Stressful meeting? Have a coffee, if you're female
In the December issue of the Journal of Applied Social Psychology.

If a meeting becomes stressful, does it help, or make things worse, if team members drink lots of coffee? A study by Lindsay St. Claire and colleagues that set out to answer this question has uncovered an unexpected sex difference. For two men collaborating or negotiating under stressful circumstances, caffeine consumption was bad news, undermining their performance and confidence.

By contrast, for pairs of women, drinking caffeine often had a beneficial effect on these same factors. The researchers can’t be sure, but they think the differential effect of caffeine on men and women may have to do with the fact that women tend to respond to stress in a collaborative, mutually protective style (known as ‘tend and befriend’) whereas men usually exhibit a fight or flight response.

The study involved 64 male and female participants (coffee drinkers at the University of Bristol with an average age of 22) completing various construction puzzles, negotiation and collaborative memory tasks in same-sex pairs. They did this after drinking decaffeinated coffee, which either had or hadn’t been spiked covertly with caffeine (the equivalent of about three cups’ worth of coffee). Stress was elevated for some of the pairs by telling them they would shortly have to give a public presentation, and by warning them that their participation fee would be performance-dependent.

How large were the caffeine effects? The men’s memory performance under stressful conditions with caffeine was described by the researchers
as ‘greatly impaired’ whereas caffeine didn’t affect women in the same situation. For the construction puzzles, caffeine under high-stress conditions led men to take an average of 20 seconds longer (compared with no caffeine) whereas it led women to solve the puzzles 100 seconds faster.
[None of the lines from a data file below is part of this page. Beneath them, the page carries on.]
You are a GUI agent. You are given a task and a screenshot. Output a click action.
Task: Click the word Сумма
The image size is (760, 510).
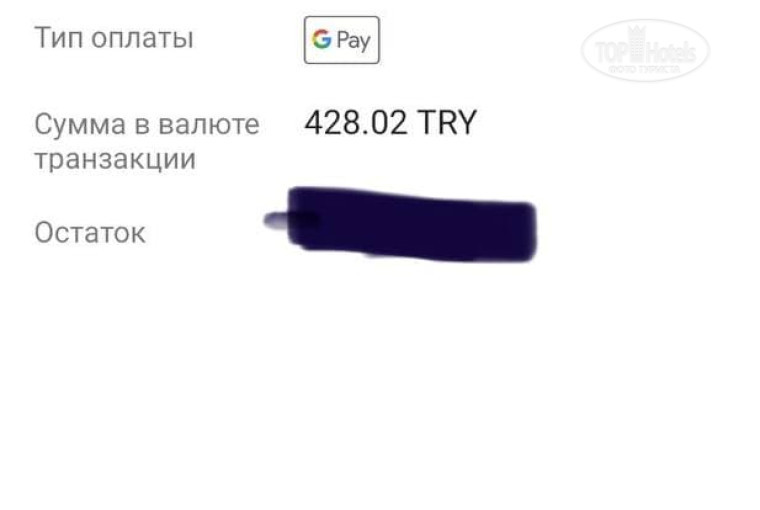(80, 125)
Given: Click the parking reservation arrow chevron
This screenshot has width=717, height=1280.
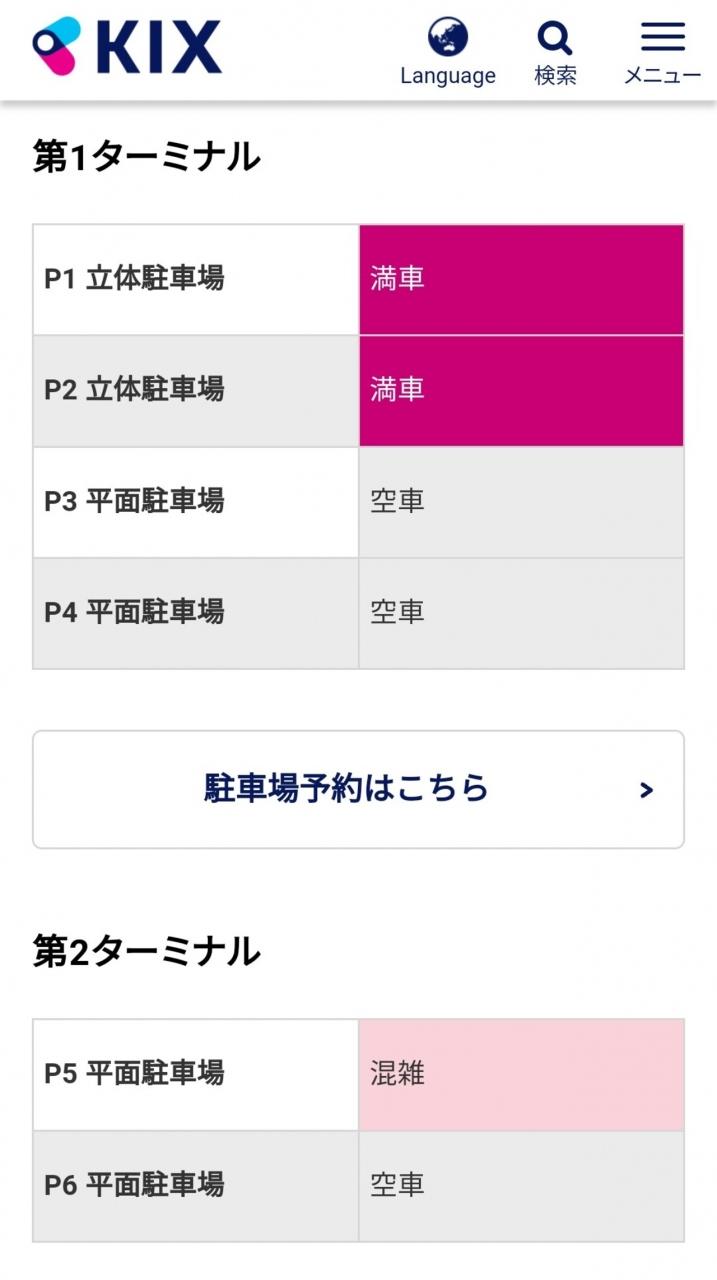Looking at the screenshot, I should click(x=646, y=790).
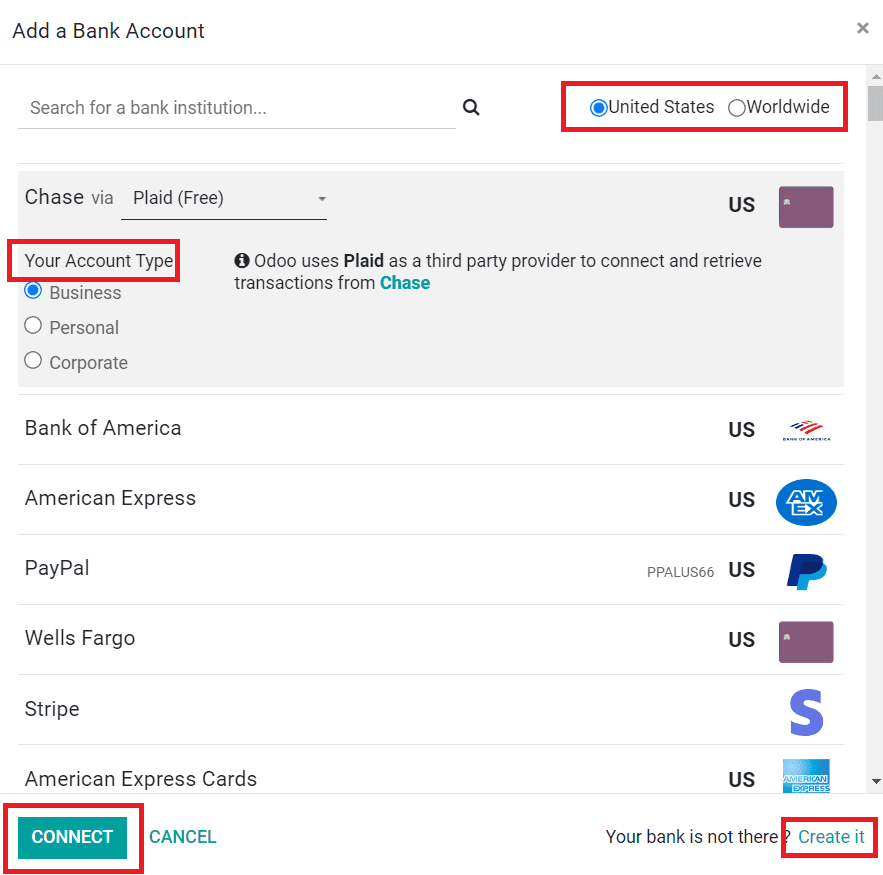Choose Personal account type

point(33,326)
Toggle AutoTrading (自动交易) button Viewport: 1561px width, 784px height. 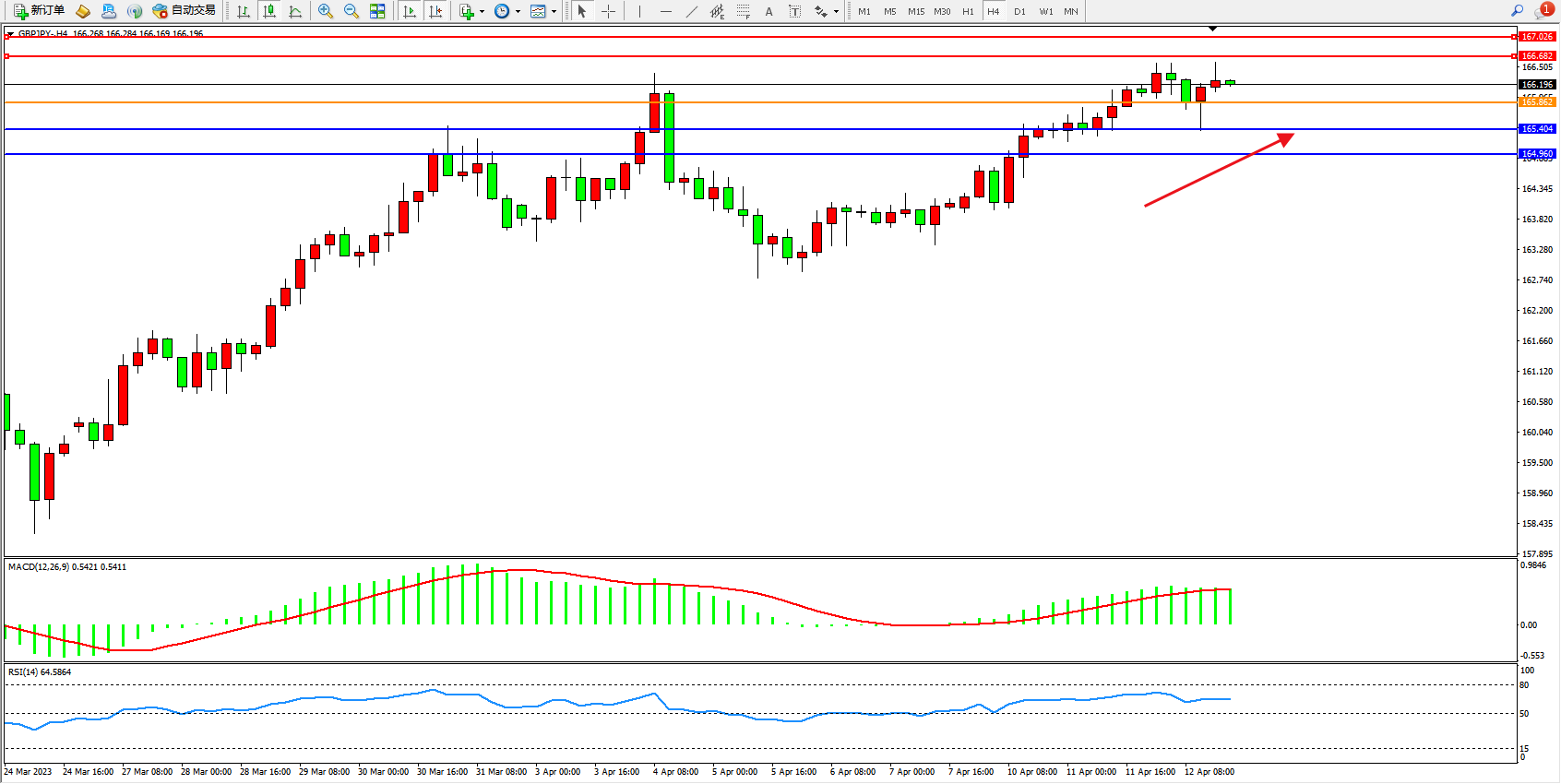pyautogui.click(x=185, y=11)
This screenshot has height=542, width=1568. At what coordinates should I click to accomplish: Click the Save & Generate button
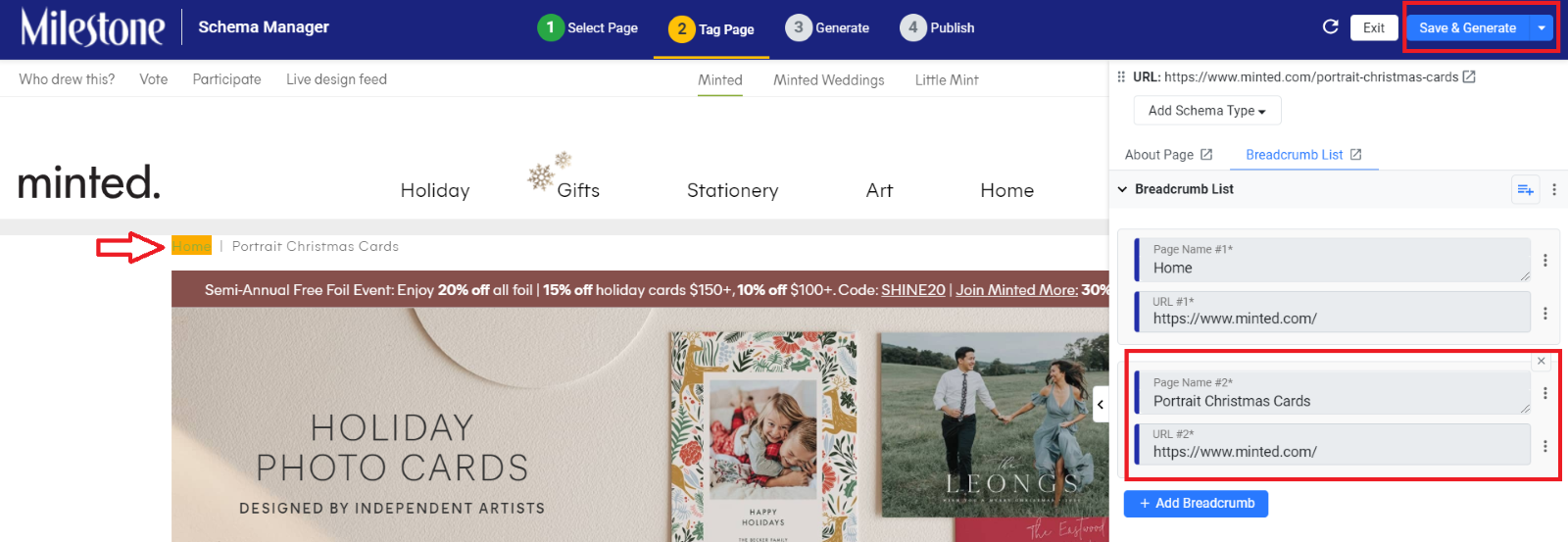click(1467, 27)
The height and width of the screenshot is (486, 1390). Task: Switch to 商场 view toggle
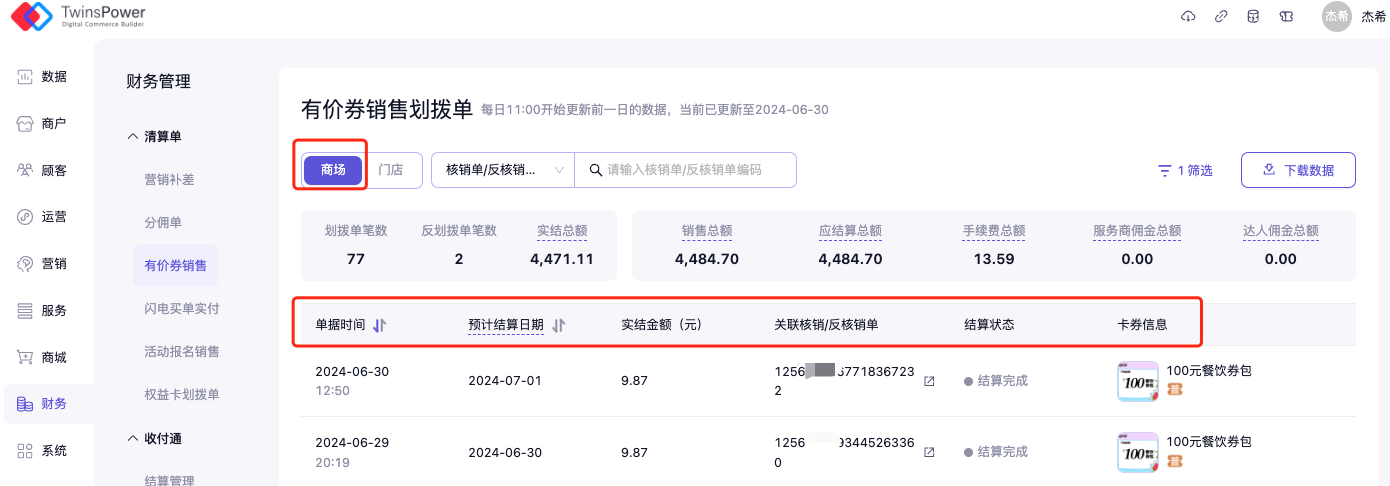click(x=333, y=170)
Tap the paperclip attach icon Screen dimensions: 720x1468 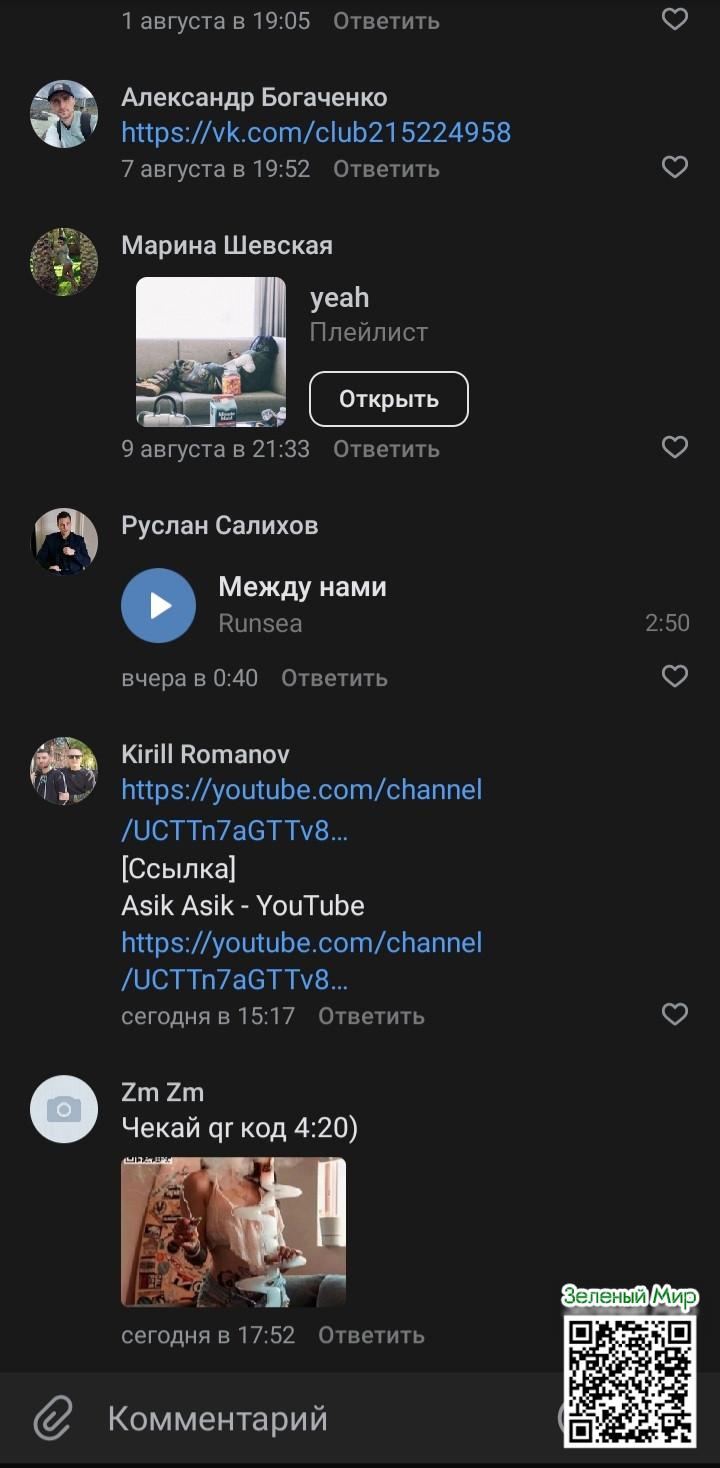(x=54, y=1418)
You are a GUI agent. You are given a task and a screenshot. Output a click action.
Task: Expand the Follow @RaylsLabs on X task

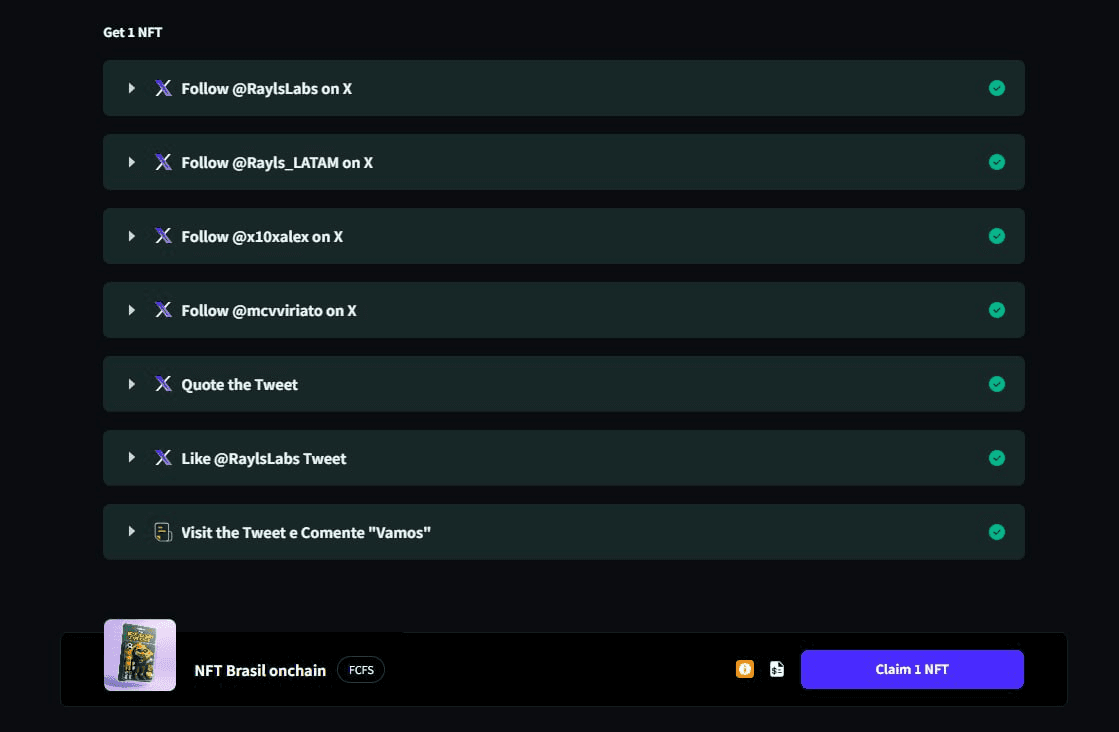pyautogui.click(x=131, y=88)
A shortcoming, acknowledged by the researchers, was that there were overall few effects of stress on the participants’ performance, no doubt in part because they’d been told they could bail out any time they liked (although none of them did). Further research is clearly need to replicate the findings and explore the possible underlying mechanisms. Such work is urgent, the researchers concluded, ‘because many…meetings, including those at which military and other decisions of great import are made, are likely to be male-dominated. Our research suggests that men’s effectiveness is particularly likely to be compromised. Because caffeine is the most widely consumed drug in the world, it follows that the global implications are potentially staggering.’